In a world of terrorism, racial tensions, immigration debates, the need for criminal justice reform, and a widening gap between the haves and the have-nots, the authentic Christ of the Bible is needed like never before. When Christ came into the world in human form, He came as a marginalized, oppressed immigrant, as well as the object of ethnic profiling (we would call this racial profiling today). He was born in an under-resourced and violent setting. According to His genealogy found in Matthew 1, He was born Jewish, Hebrew, African, Asiatic – a multi-ethnic human being. He was part of a people group living under the power structure of the Roman Empire.
When Christ was born, every male baby that looked like Him was murdered under the instruction of the governing authority. Terrorism was not a foreign concept for the earthly family of our Lord and Savior. The earthly family of Christ fled to Egypt in order to escape terrorism – making them undocumented refugees. Christ came in the human package of the vulnerable and despised so that He would have a deep and intimate credibility with the most marginalized and oppressed around him. Yes, He came that salvation might be a gift for all willing to repent, but the human shell He came in allowed Him to have a powerful connection with the diseased, outcast, left for dead, demonized, and poverty-stricken. What a scandalous way for God to enter our world. I believe God sent the Son into the world in this way on purpose. But we cannot truly understand the Kingdom-advancing ramifications of how Christ came into the world if we deny its importance.

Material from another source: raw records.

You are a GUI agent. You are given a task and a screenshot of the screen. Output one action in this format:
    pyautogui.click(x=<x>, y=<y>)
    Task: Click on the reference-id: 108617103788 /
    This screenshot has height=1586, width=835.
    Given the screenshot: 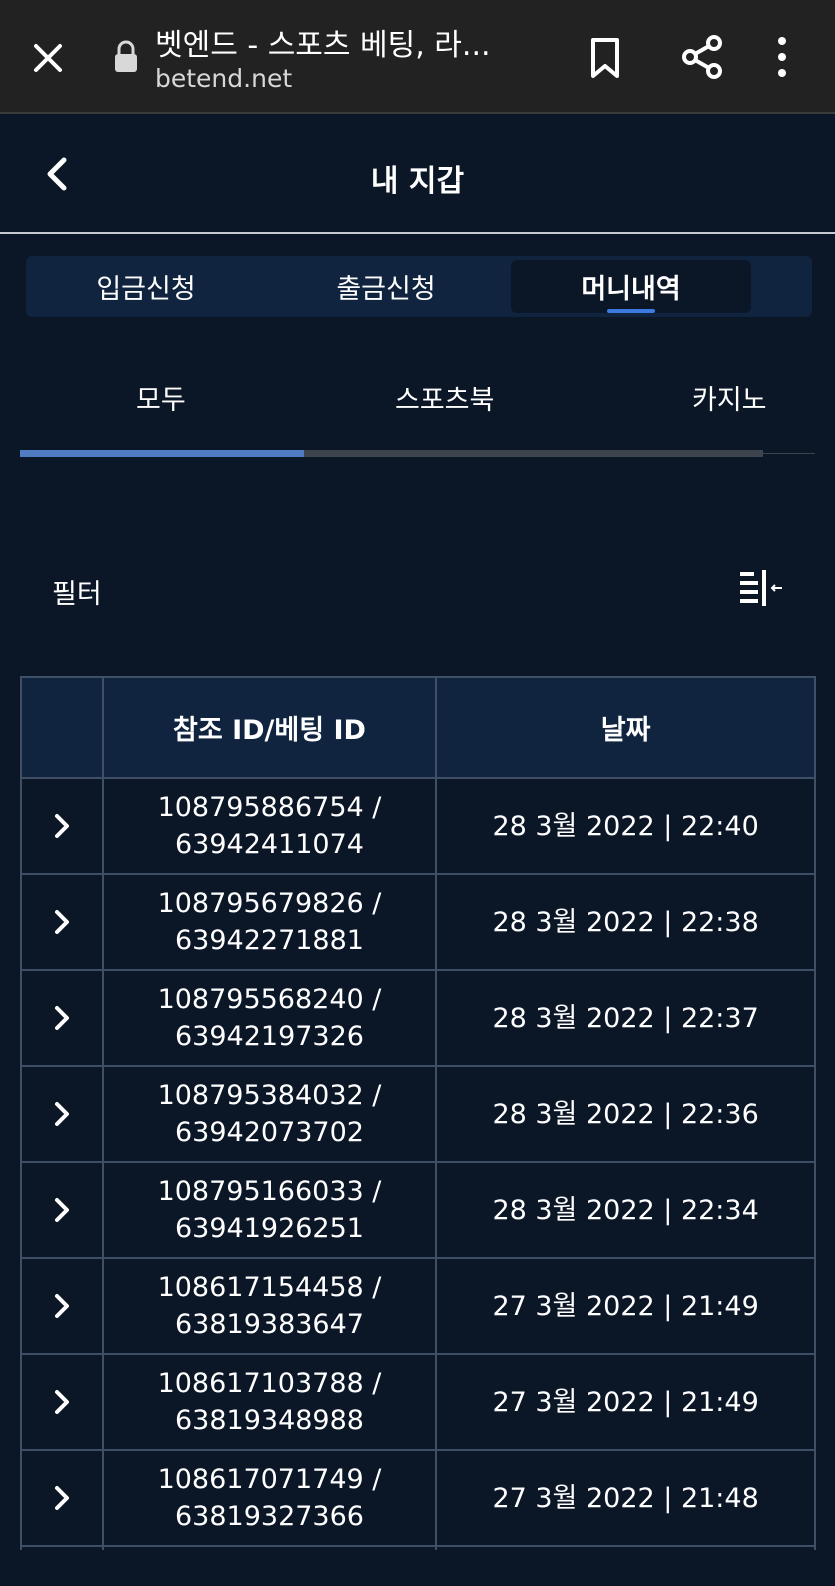 What is the action you would take?
    pyautogui.click(x=270, y=1384)
    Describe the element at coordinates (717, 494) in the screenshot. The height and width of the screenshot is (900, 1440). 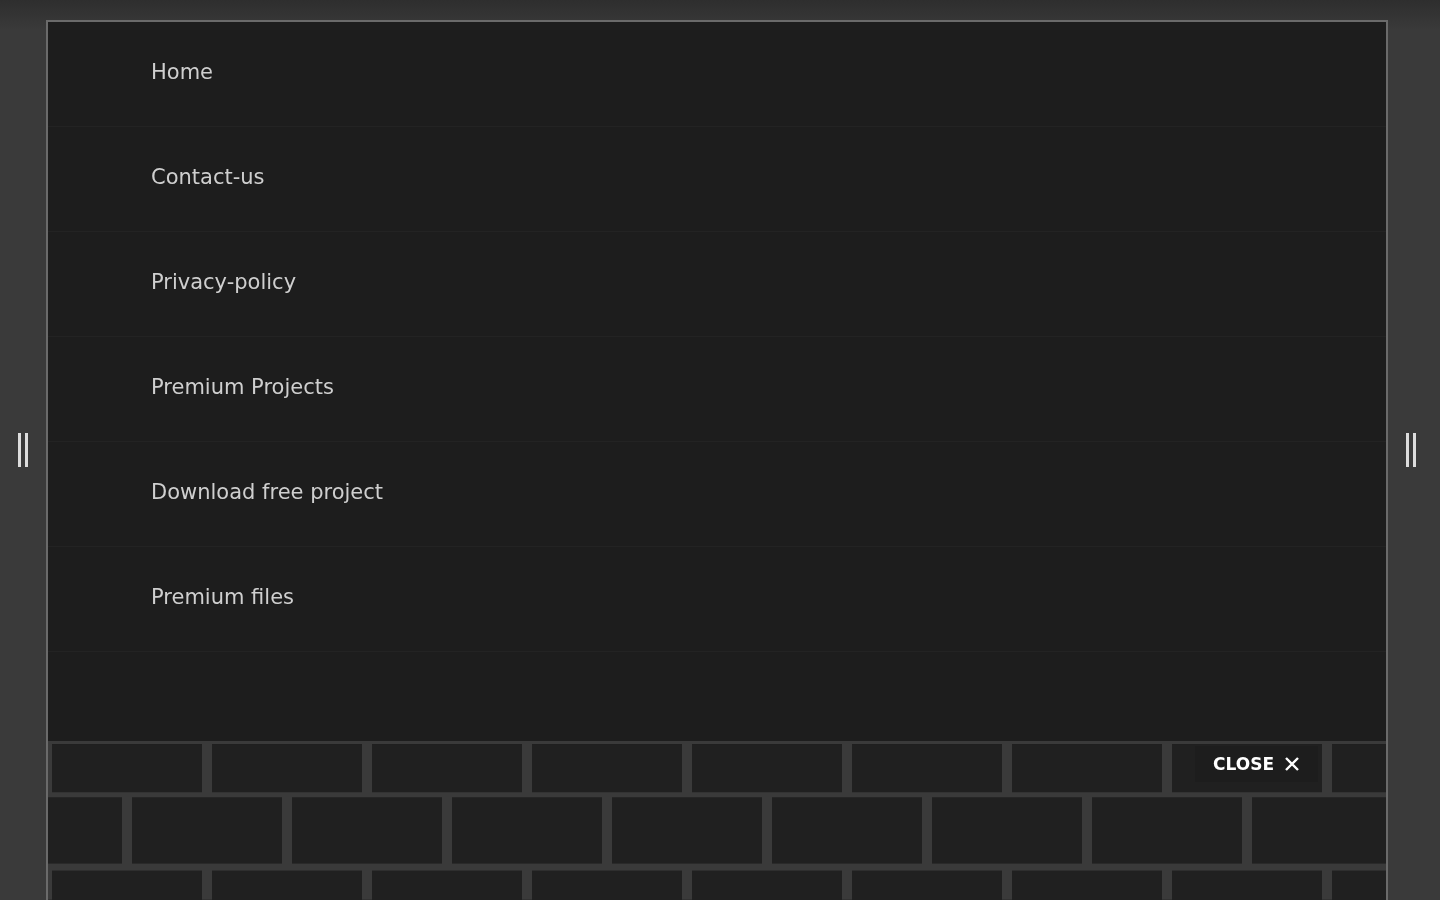
I see `menu-item: Download free project` at that location.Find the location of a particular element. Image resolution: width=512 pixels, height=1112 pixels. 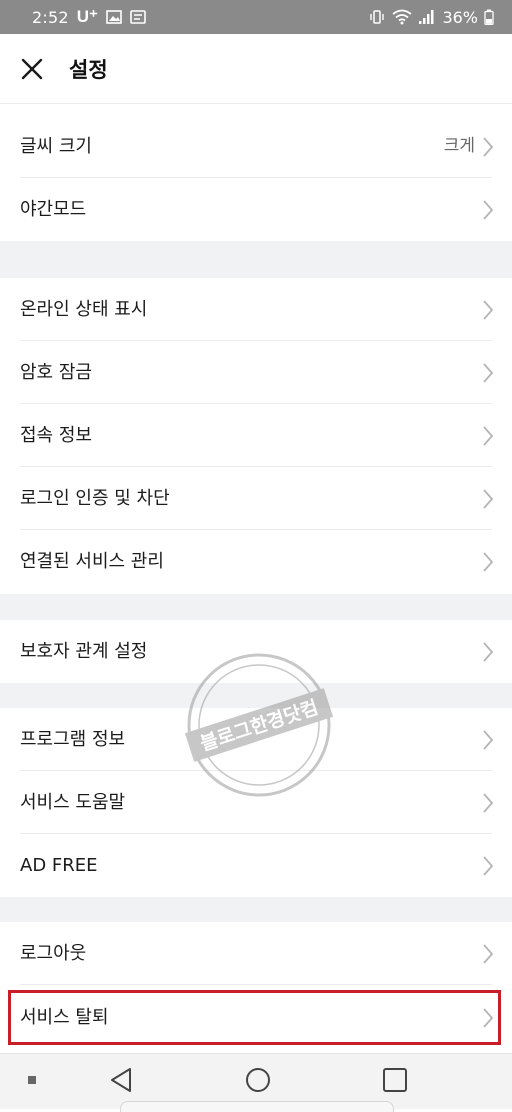

row-label: 글씨 크기 is located at coordinates (56, 146).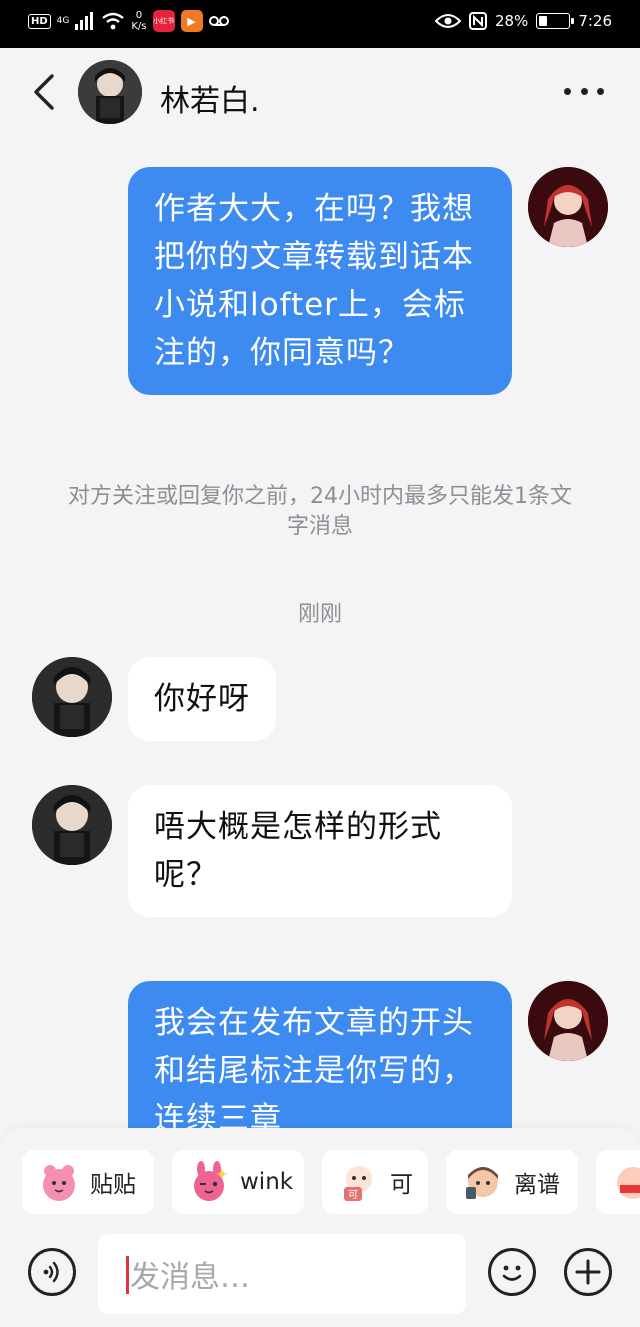 This screenshot has height=1327, width=640. Describe the element at coordinates (113, 1185) in the screenshot. I see `sticker-label: 贴贴` at that location.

The heavenly heritage of Christ in John 1 establishes Him as the Son of God, and Matthew 1 establishes Christ as the Son of Man. This take on Christology is important, because it takes Christ out of the racialized matrix that the dominant church in the United States has put Him in. We continue for the most part to portray Christ as White and European from birth to death on the cross to resurrection. This version of Christ is not only unbiblical, but also limits our evangelism, discipleship, and Kingdom advancement. The divinity and the multicultural human package of Christ matters and is deeply connected to the Spirit He sends, the Church He starts, and the Kingdom He establishes. When the Church grabs onto the true and revolutionary act of the incarnation, there’s a greater opportunity for reconciliation and transformation.